Rewrite the stretch of records from the line containing "Given: Click hex bytes in row 00765850" through the line containing "pyautogui.click(x=28, y=79)" as a Markdown table with the columns Row and Line, giving each non-blank line its own numbered row.

### Records for the exercise
= = = = = = =
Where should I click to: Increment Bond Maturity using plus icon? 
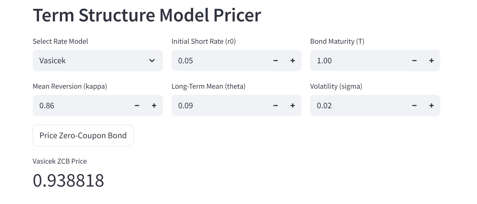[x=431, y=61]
= = = = = = =
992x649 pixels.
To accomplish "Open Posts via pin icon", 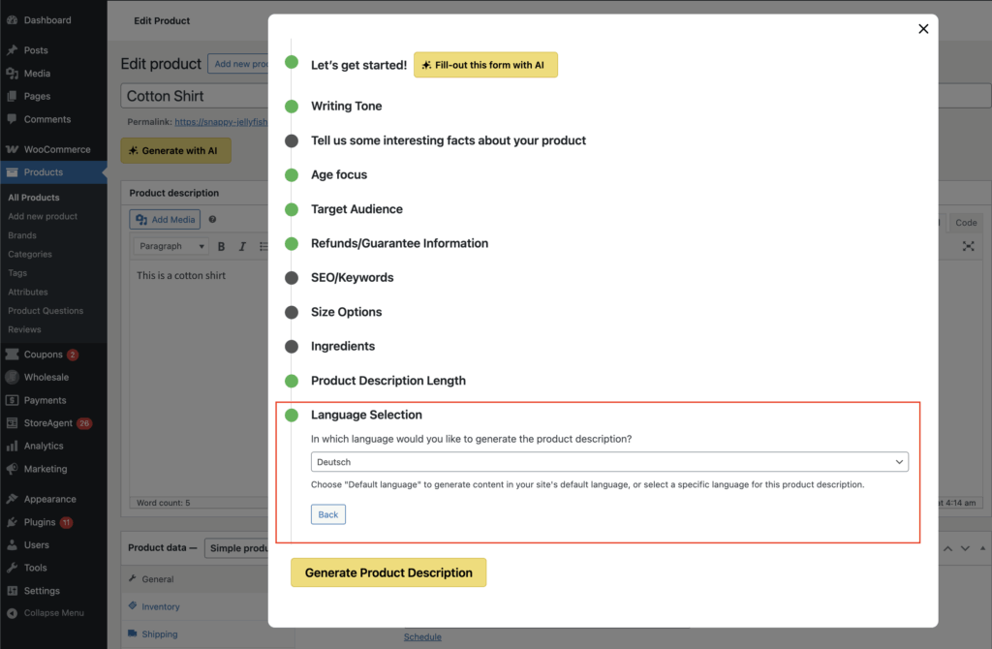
= = = = = = =
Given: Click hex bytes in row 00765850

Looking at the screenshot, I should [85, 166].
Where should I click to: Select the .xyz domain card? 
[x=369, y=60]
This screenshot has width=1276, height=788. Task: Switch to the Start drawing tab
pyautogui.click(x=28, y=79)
= = = = = = =
### Task response
| Row | Line |
|---|---|
| 1 | Given: Click hex bytes in row 00765850 |
| 2 | Looking at the screenshot, I should [85, 166]. |
| 3 | Where should I click to: Select the .xyz domain card?  |
| 4 | [x=369, y=60] |
| 5 | This screenshot has width=1276, height=788. Task: Switch to the Start drawing tab |
| 6 | pyautogui.click(x=28, y=79) |